Americans should consume no more than 1,500 milligrams a day of salt according to previous recommendation. But, current guidelines recommend a maximum of 2,300 mg, equivalent to one teaspoon of salt, for the general population, and 1,500 milligrams for at-risk adults, for example people having high blood pressure. The board recommended 1,500 mg for everyone. It was also said by report that children should be discouraged from drinking sugar-sweetened beverages, and get more physical exercise and people usually should limit saturated fats to less than 7% of overall calorie intake.

When the Department of Agriculture and the Department of Health and Human Services develop new national dietary guidelines to be released this year, the panel’s recommendations are to be considered. In order, the guidelines will figure the basis of the USDA’s updated food pyramid, and listed to be released in spring 2011. The nutrition standards are also determined by them for all federal nutrition programs, including the National School Lunch Program, which feeds more than 30 million children a day.

How People Eat:

The Dietary Guidelines Advisory Committee needs Americans to change their eating habits. Among the suggestions:

  • Limit intake of saturated fat to less than 7% of total calories. Current guidelines set the maximum at 10%.
  • Daily vitamins don’t benefit ‘healthy Americans’ but can help people with known deficiencies of things such as iron or calcium.
  • Daily salt consumption shouldn’t exceed 1,500 mg a day. The current guideline is 2,300 mg a day, or 1,500 mg for at-risk people.
  • The health benefits of cooked seafood outweigh the risks from mercury and other contaminants.
  • People should shift their diets to be ‘more plant-based’ and consume ‘only moderate amounts of lean meats, poultry and eggs.

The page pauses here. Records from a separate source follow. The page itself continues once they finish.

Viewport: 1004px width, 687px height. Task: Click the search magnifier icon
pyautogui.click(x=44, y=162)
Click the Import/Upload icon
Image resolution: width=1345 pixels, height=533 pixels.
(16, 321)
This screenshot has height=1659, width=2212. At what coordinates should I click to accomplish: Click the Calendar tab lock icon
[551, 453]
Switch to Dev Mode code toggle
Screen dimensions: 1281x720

Margo Wootan, nutrition policy director of the nonprofit Center for Science in the Public Interest said, “The basic advice is the same. The new twist is that they’re recognizing the fact that it’s very hard for people to follow that advice”. The USDA Guidelines Advisory Committee said the new dietary recommendations frankly acknowledging the lack of progress, issued every five years, with the aim “an American public of whom the majority are overweight or obese and yet undernourished in several key nutrients.”

According to the White House Task Force on Childhood Obesity, about one in three children ages 2 to 19 are overweight or obese. Few Americans may be familiar with details of the guidelines beyond the government’s widely publicized food pyramid but the document manipulates decisions in school breakfast and lunch programs, Meals on Wheels, food labeling and in discussions on regulatory issues such as food marketing to children.

1 comment

  1. ed manes says:

    The USDA is referring to 1,500 mg of sodium–NOT SALT. There is a difference. Andrew Zajac of the LA Times started the problem on June 16th when he reported the figure as being for salt. Now the incorrect amount is on the internet and you are using it too.